To determine which graph has a higher standard deviation, we first need to calculate the standard deviation for both sets of points.
Graph 1
Points:
- \(0: 2\)
- \(1: 4\)
- \(2: 5\)
- \(3: 3\)
- \(4: 2\)
- \(5: 2\)
The data points can be expressed as:
- \(0, 0, 1, 1, 1, 1, 2, 2, 2, 2, 3, 4, 5\)
To find the mean (\(\mu\)): \[ \mu = \frac{\text{Sum of all points}}{\text{Number of points}} = \frac{0 \cdot 2 + 1 \cdot 4 + 2 \cdot 5 + 3 \cdot 3 + 4 \cdot 2 + 5 \cdot 2}{2 + 4 + 5 + 3 + 2 + 2} = \frac{0 + 4 + 10 + 9 + 8 + 10}{18} = \frac{41}{18} \approx 2.28 \]
To find the squared deviations from the mean:
- \((0 - 2.28)^2 \cdot 2\)
- \((1 - 2.28)^2 \cdot 4\)
- \((2 - 2.28)^2 \cdot 5\)
- \((3 - 2.28)^2 \cdot 3\)
- \((4 - 2.28)^2 \cdot 2\)
- \((5 - 2.28)^2 \cdot 2\)
Calculating these:
- \(2 \cdot (0 - 2.28)^2 \approx 2 \cdot 5.1984 \approx 10.3968\)
- \(4 \cdot (1 - 2.28)^2 \approx 4 \cdot 1.6124 \approx 6.4496\)
- \(5 \cdot (2 - 2.28)^2 \approx 5 \cdot 0.0784 \approx 0.392\)
- \(3 \cdot (3 - 2.28)^2 \approx 3 \cdot 0.5184 \approx 1.5552\)
- \(2 \cdot (4 - 2.28)^2 \approx 2 \cdot 2.9536 \approx 5.9072\)
- \(2 \cdot (5 - 2.28)^2 \approx 2 \cdot 7.4084 \approx 14.8168\)
Now, add these up: \[ 10.3968 + 6.4496 + 0.392 + 1.5552 + 5.9072 + 14.8168 \approx 39.5176 \]
Divide by the number of data points (N = 18): \[ \sigma^2 = \frac{39.5176}{18} \approx 2.1954 \]
Now taking the square root to find the standard deviation: \[ \sigma \approx \sqrt{2.1954} \approx 1.48 \]
Graph 2
Points:
- \(4: 0\)
- \(5: 1\)
- \(6: 2\)
- \(7: 3\)
- \(8: 5\)
- \(9: 5\)
- \(10: 3\)
- \(11: 1\)
- \(12: 0\)
The data points can be expressed as:
- \(5, 6, 7, 7, 8, 9, 9, 10\)
To find the mean (\(\mu\)): \[ \mu = \frac{(0 \cdot 4 + 1 \cdot 5 + 2 \cdot 6 + 3 \cdot 7 + 5 \cdot 8 + 5 \cdot 9 + 3 \cdot 10 + 1 \cdot 11)}{4 + 5 + 2 + 3 + 5 + 5 + 3 + 1} = \frac{0 + 5 + 12 + 21 + 40 + 45 + 30 + 11}{30} \]

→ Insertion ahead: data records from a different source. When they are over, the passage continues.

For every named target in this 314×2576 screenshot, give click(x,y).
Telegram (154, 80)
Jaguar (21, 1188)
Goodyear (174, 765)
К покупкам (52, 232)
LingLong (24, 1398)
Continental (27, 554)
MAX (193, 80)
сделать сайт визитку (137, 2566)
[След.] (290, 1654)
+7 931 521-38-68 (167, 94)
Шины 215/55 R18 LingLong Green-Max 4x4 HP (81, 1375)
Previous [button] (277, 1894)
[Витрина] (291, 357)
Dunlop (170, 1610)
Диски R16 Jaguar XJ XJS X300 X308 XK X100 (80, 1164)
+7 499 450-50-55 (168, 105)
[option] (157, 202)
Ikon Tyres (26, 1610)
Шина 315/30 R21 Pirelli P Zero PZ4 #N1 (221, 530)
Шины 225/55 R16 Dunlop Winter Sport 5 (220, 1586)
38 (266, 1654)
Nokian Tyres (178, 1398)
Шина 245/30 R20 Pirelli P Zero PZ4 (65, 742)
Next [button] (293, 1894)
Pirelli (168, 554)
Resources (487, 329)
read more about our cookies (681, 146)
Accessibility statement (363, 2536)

Calculating: \[ \mu = \frac{164}{30} \approx 5.47 \]
Calculating squared deviations from the mean:
- \((0 - 5.47) \cdot 4\)
- \((5 - 5.47) \cdot 5\)
- \((6 - 5.47) \cdot 2\)
- \((7 - 5.47) \cdot 3\)
- \((8 - 5.47) \cdot 5\)
- \((9 - 5.47) \cdot 5\)
- \((10 - 5.47) \cdot 3\)
- \((11 - 5.47) \cdot 1\)
Calculating these:
- \(4 \cdot (0 - 5.47)^2 = 4 \cdot 29.8009 = 119.2036\)
- \(5 \cdot (5 - 5.47)^2 = 5 \cdot 0.2209 = 1.1045\)
- \(2 \cdot (6 - 5.47)^2 = 2 \cdot .2809 = 0.5618\)
- \(3 \cdot (7 - 5.47)^2 = 3 \cdot 2.3716 = 7.1148\)
- \(5 \cdot (8 - 5.47)^2 = 5 \cdot 6.4396 = 32.198\)
- \(5 \cdot (9 - 5.47)^2 = 5 \cdot 12.0609 = 60.3045\)
- \(3 \cdot (10 - 5.47)^2 = 3 \cdot 20.6409 = 61.9227\)
- \(1 \cdot (11 - 5.47)^2 = 1 \cdot 30.6409 = 30.6409\)
Summing these values gives: \[ 119.2036 + 1.1045 + 0.5618 + 7.1148 + 32.198 + 60.3045 + 61.9227 + 30.6409 = 312.0815 \]
Finally, divide by the number of data points (N = 30): \[ \sigma^2 = \frac{312.0815}{30} \approx 10.4027 \]
Taking the square root: \[ \sigma \approx \sqrt{10.4027} \approx 3.22 \]
Conclusion
- Graph 1 Standard Deviation: ≈ 1.48
- Graph 2 Standard Deviation: ≈ 3.22
Graph 2 has a higher standard deviation than Graph 1.